*WHAT THE TASK REQUIRES*: Reproduce, with no alteration, the span of lines that begins at the line containing "has height=176, width=315." and ends at the last line of the records, both ends included, and nothing else.

*AVAILABLE RECORDS*:
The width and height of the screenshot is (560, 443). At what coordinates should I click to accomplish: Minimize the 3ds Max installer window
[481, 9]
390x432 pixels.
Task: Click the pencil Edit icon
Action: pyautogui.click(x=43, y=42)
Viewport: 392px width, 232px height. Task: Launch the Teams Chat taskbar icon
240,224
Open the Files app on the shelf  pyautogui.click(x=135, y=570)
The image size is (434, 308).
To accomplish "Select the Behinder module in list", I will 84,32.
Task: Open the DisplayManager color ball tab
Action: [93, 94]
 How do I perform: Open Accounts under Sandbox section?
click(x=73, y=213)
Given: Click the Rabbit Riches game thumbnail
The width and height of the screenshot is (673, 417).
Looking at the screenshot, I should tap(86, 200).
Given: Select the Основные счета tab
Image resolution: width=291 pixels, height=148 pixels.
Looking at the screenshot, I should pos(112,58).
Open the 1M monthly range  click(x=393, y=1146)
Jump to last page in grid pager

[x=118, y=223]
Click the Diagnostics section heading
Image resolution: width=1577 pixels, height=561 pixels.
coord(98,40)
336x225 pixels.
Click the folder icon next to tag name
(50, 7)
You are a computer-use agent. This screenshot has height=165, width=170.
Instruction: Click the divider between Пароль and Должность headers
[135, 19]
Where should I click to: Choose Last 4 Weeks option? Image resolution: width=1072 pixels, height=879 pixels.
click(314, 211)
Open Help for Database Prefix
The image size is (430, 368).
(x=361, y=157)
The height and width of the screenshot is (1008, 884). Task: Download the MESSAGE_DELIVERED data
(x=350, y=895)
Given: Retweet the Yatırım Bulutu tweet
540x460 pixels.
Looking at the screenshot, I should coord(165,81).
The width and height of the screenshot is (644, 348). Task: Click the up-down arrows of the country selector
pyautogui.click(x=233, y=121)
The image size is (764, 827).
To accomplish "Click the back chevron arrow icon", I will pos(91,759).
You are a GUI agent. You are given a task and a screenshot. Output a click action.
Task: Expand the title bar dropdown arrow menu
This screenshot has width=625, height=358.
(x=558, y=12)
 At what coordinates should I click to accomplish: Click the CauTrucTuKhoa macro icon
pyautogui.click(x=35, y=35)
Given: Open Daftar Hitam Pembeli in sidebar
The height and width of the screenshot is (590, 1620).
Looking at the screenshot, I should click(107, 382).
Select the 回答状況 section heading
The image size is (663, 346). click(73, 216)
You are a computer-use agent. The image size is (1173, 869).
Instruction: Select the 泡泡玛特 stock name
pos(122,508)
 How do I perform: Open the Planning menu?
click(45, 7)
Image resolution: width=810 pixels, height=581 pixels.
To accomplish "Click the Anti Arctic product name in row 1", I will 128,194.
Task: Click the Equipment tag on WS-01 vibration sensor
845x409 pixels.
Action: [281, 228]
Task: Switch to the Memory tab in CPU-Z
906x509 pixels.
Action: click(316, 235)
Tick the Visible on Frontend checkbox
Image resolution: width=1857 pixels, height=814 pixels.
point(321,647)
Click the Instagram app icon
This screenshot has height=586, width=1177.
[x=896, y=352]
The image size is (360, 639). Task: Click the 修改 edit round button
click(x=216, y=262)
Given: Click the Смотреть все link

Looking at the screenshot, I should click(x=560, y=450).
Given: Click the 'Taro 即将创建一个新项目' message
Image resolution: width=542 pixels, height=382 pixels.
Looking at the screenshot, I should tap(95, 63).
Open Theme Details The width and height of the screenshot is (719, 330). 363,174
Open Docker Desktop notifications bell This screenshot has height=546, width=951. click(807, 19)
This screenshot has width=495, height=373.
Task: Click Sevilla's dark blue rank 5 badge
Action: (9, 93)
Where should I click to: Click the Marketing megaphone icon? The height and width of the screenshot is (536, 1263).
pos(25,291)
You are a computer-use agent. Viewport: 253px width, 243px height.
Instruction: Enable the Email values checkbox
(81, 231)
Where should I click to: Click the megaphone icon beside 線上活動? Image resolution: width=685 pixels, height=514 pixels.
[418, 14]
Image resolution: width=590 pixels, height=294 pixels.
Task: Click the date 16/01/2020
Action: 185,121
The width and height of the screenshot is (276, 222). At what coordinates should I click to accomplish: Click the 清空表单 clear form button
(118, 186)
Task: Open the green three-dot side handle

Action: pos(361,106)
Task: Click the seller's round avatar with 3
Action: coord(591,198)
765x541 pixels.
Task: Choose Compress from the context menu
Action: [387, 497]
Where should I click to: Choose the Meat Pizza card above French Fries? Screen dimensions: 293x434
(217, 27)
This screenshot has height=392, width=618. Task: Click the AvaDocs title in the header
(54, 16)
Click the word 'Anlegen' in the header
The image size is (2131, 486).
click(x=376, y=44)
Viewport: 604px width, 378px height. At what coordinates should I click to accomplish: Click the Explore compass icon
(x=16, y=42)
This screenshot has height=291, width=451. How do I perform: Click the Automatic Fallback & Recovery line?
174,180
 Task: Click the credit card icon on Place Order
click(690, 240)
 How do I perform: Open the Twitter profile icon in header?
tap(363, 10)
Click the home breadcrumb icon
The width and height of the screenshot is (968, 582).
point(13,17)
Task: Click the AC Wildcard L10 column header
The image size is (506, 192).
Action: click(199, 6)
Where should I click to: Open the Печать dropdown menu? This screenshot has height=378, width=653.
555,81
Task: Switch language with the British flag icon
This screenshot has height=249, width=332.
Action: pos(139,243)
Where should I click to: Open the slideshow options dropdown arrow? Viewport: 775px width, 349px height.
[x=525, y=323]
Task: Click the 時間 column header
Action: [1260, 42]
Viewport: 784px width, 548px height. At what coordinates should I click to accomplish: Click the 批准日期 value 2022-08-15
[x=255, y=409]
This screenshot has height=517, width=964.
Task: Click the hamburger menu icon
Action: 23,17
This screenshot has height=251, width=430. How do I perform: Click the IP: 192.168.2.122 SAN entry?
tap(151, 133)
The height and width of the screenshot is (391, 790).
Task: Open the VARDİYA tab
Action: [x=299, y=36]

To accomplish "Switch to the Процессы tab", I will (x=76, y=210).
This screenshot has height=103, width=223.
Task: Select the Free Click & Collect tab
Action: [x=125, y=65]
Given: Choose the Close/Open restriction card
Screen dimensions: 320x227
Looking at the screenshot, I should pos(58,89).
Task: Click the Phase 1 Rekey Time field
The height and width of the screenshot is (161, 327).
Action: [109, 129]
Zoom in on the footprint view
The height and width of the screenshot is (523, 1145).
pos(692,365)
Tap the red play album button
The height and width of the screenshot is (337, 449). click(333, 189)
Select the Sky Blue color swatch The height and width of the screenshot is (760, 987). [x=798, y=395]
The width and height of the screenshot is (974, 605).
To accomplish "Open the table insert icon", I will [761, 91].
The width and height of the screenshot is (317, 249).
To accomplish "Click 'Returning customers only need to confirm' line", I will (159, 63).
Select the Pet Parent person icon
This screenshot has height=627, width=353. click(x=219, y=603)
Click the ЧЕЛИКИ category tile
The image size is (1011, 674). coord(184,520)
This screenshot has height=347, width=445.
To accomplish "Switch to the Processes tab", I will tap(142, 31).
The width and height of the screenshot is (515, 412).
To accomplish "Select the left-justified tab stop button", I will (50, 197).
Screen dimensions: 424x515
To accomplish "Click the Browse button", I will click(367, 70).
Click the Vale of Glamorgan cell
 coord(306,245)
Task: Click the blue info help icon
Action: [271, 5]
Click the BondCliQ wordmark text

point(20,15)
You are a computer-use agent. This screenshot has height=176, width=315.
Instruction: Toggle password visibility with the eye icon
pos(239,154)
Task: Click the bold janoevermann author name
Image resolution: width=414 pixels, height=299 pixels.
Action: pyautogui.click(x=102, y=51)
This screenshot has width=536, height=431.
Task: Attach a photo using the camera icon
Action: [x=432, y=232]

*TASK ANSWER*:
You are a computer-use agent. This screenshot has height=176, width=315.
Instruction: Toggle password visibility with the eye icon
pos(239,154)
Task: Click the bold janoevermann author name
Image resolution: width=414 pixels, height=299 pixels.
Action: pyautogui.click(x=102, y=51)
This screenshot has width=536, height=431.
Task: Attach a photo using the camera icon
Action: [x=432, y=232]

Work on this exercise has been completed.